■ The problem ■
Each record must be printed again exactly as it appears.

======== Provided material ========

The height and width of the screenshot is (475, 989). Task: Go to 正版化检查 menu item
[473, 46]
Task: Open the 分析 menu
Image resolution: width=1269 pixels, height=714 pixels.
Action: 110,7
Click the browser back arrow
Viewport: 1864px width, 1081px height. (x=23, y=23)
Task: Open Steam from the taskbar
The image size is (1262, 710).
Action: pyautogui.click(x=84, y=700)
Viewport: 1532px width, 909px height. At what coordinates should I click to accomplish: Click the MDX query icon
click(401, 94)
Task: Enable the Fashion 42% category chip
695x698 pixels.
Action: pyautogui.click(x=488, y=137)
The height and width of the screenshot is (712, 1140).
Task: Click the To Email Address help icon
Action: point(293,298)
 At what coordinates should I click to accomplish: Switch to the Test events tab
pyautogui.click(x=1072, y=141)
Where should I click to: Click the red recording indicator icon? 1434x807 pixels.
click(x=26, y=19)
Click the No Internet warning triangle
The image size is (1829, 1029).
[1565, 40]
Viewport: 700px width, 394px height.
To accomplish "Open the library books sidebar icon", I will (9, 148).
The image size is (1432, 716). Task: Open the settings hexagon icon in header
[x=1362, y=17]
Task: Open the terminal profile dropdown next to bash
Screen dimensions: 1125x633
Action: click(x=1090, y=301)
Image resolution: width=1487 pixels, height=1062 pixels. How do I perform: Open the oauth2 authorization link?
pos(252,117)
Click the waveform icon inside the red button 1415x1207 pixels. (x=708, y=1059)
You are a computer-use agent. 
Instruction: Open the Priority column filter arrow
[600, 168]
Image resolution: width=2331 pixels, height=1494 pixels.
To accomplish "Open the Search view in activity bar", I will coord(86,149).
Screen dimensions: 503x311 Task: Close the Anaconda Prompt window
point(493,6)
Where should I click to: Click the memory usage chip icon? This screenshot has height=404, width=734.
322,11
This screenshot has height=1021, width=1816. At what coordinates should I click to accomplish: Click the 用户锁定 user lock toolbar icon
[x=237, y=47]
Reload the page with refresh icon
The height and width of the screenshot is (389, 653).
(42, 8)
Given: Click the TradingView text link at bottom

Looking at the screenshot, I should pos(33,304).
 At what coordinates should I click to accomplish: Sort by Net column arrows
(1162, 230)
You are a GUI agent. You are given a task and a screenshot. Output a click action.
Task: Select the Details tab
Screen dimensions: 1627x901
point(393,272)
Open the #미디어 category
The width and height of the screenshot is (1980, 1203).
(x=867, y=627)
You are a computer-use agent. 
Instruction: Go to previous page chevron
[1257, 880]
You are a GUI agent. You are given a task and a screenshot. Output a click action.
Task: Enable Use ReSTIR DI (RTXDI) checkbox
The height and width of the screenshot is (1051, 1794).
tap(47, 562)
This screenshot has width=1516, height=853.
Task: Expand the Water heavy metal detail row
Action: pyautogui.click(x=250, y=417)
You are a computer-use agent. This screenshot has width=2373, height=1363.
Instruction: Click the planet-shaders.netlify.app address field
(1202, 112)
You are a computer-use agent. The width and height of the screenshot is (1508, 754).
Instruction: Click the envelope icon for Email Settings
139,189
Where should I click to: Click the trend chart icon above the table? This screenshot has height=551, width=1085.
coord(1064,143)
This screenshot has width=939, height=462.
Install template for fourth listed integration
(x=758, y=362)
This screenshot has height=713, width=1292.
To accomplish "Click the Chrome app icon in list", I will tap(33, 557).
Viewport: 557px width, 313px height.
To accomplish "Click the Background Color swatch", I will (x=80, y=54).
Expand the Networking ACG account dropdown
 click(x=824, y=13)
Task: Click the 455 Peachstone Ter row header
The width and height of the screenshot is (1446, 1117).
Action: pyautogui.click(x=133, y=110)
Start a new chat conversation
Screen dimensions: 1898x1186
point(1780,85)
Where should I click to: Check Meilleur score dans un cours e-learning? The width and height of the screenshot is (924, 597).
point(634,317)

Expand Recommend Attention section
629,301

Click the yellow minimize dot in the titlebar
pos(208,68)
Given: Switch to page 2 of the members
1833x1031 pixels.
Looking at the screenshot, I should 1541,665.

========

■ Task result ■
The height and width of the screenshot is (475, 989). Task: Go to 正版化检查 menu item
[473, 46]
Task: Open the 分析 menu
Image resolution: width=1269 pixels, height=714 pixels.
Action: 110,7
Click the browser back arrow
Viewport: 1864px width, 1081px height. (x=23, y=23)
Task: Open Steam from the taskbar
The image size is (1262, 710).
Action: pyautogui.click(x=84, y=700)
Viewport: 1532px width, 909px height. At what coordinates should I click to accomplish: Click the MDX query icon
click(401, 94)
Task: Enable the Fashion 42% category chip
695x698 pixels.
Action: pyautogui.click(x=488, y=137)
The height and width of the screenshot is (712, 1140).
Task: Click the To Email Address help icon
Action: point(293,298)
 At what coordinates should I click to accomplish: Switch to the Test events tab
pyautogui.click(x=1072, y=141)
Where should I click to: Click the red recording indicator icon? 1434x807 pixels.
click(x=26, y=19)
Click the No Internet warning triangle
The image size is (1829, 1029).
[1565, 40]
Viewport: 700px width, 394px height.
To accomplish "Open the library books sidebar icon", I will (9, 148).
The image size is (1432, 716). Task: Open the settings hexagon icon in header
[x=1362, y=17]
Task: Open the terminal profile dropdown next to bash
Screen dimensions: 1125x633
Action: click(x=1090, y=301)
Image resolution: width=1487 pixels, height=1062 pixels. How do I perform: Open the oauth2 authorization link?
pos(252,117)
Click the waveform icon inside the red button 1415x1207 pixels. (x=708, y=1059)
You are a computer-use agent. 
Instruction: Open the Priority column filter arrow
[600, 168]
Image resolution: width=2331 pixels, height=1494 pixels.
To accomplish "Open the Search view in activity bar", I will coord(86,149).
Screen dimensions: 503x311 Task: Close the Anaconda Prompt window
point(493,6)
Where should I click to: Click the memory usage chip icon? This screenshot has height=404, width=734.
322,11
This screenshot has height=1021, width=1816. At what coordinates should I click to accomplish: Click the 用户锁定 user lock toolbar icon
[x=237, y=47]
Reload the page with refresh icon
The height and width of the screenshot is (389, 653).
(42, 8)
Given: Click the TradingView text link at bottom

Looking at the screenshot, I should pos(33,304).
 At what coordinates should I click to accomplish: Sort by Net column arrows
(1162, 230)
You are a GUI agent. You are given a task and a screenshot. Output a click action.
Task: Select the Details tab
Screen dimensions: 1627x901
point(393,272)
Open the #미디어 category
The width and height of the screenshot is (1980, 1203).
(x=867, y=627)
You are a computer-use agent. 
Instruction: Go to previous page chevron
[1257, 880]
You are a GUI agent. You are given a task and a screenshot. Output a click action.
Task: Enable Use ReSTIR DI (RTXDI) checkbox
The height and width of the screenshot is (1051, 1794).
tap(47, 562)
This screenshot has width=1516, height=853.
Task: Expand the Water heavy metal detail row
Action: pyautogui.click(x=250, y=417)
You are a computer-use agent. This screenshot has width=2373, height=1363.
Instruction: Click the planet-shaders.netlify.app address field
(1202, 112)
You are a computer-use agent. The width and height of the screenshot is (1508, 754).
Instruction: Click the envelope icon for Email Settings
139,189
Where should I click to: Click the trend chart icon above the table? This screenshot has height=551, width=1085.
coord(1064,143)
This screenshot has width=939, height=462.
Install template for fourth listed integration
(x=758, y=362)
This screenshot has height=713, width=1292.
To accomplish "Click the Chrome app icon in list", I will tap(33, 557).
Viewport: 557px width, 313px height.
To accomplish "Click the Background Color swatch", I will (x=80, y=54).
Expand the Networking ACG account dropdown
 click(x=824, y=13)
Task: Click the 455 Peachstone Ter row header
The width and height of the screenshot is (1446, 1117).
Action: pyautogui.click(x=133, y=110)
Start a new chat conversation
Screen dimensions: 1898x1186
point(1780,85)
Where should I click to: Check Meilleur score dans un cours e-learning? The width and height of the screenshot is (924, 597).
point(634,317)

Expand Recommend Attention section
629,301

Click the yellow minimize dot in the titlebar
pos(208,68)
Given: Switch to page 2 of the members
1833x1031 pixels.
Looking at the screenshot, I should 1541,665.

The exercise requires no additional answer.